You could also start researching affordable senior housing facilities. This is a long term project. Many people are on waiting lists for up to five years.. Start with the Alameda County Senior Housing Guide.
Let me know if you have other ideas for helping to make housing more affordable in our region.
Click here for a video about Flossie Lewis, a 91 year old resident of Piedmont Gardens in Oakland. Ms. Lewis is a good friend of my friend Lloyd who had been telling me about her for years. It is so great to hear her secrets of growing older.
I just finished reading Beth Baker’s With a Little Help from our Friends. This book is great for anyone interested in and considering alternative housing options as they get older. Like Ms. Baker says, what everyone wants to do is to age in community. That is what this book is about. She presents lots of options:
1) *Villages (like Ashby Village and North Oakland Village)
2) *Co-Housing (like Phoenix Commons, the new senior co-housing community)
3) *Cooperative Apartments (like Berkeley Town House) and Mobile Home Parks
4) Naturally Occurring Retirement Centers (NORCs)
5) Community without Walls
6) Generations of Hope
7) *Affinity Groups (like the Burbank Senior Artist Colony)
9) *Multi-generational Housing
10) *Universally designed Homes
11) *Assisted Living with Technology
If you have been reading East Bay Smart Senior, I am sure you recognize many of these options. I indicated the options that I have written about with an asterisk. If you want more information, enter the option in the Search box at the top left of the blog and you can look up the articles in the archives section.
Some of the examples of community living are new, though.
Escapee Cares is a retirement community for RV enthusiasts who can no longer drive around the country because they cannot take care of themselves or their spouse’s needs following an illness, injury, surgery or the progression of a long term health condition. The RVers drive to Escapees CARE (Continuing Assistance for Retired Escapees) in Livingston, Texas where they can continue to live in their RVs and receive assisted living services like meals, transportation, housekeeping and laundry. In 2012, the cost was $849 per month at Escapees CARE compared to $3550 per month, the national average cost for assisted living.
According to AARP, the sense of community at Escapees CARE is striking. RVers are special people (there are over 25,000 nomadic retirees living in RVs in the United States) and they established this center to care for their own. Donations from members make up about half of the operational budget and volunteers keep the costs down.
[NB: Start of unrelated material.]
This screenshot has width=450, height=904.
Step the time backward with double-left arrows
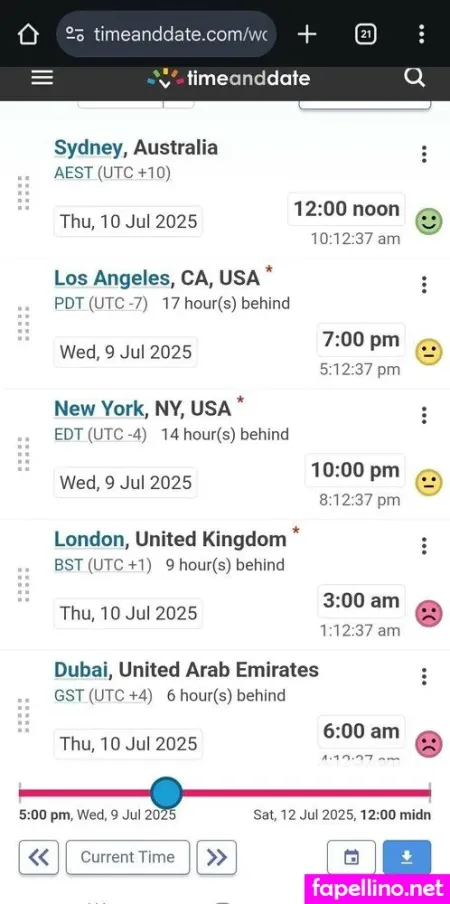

Another community, Hope Meadows is the brainchild of Brenda Eheart. This community was built on an abandoned air force base in Rantoul, Illinois in 1994. This site houses pre-adoptive families, foster children and elderly volunteers who help the families with childcare, tutoring and other projects in exchange for reduced rent in the community. Other communities have been built on the same model and center around different vulnerable populations: disabled veterans, young mothers coming out of prison and adults with developmental disabilities and their caregivers. There are plans to build an intergenerational community around elders with dementia and their caregivers.
Both of these communities represent the development of a special community to fit the needs of seniors looking for very specialized communities. They make me think that anything is possible if we can just figure out how we want to live our later years.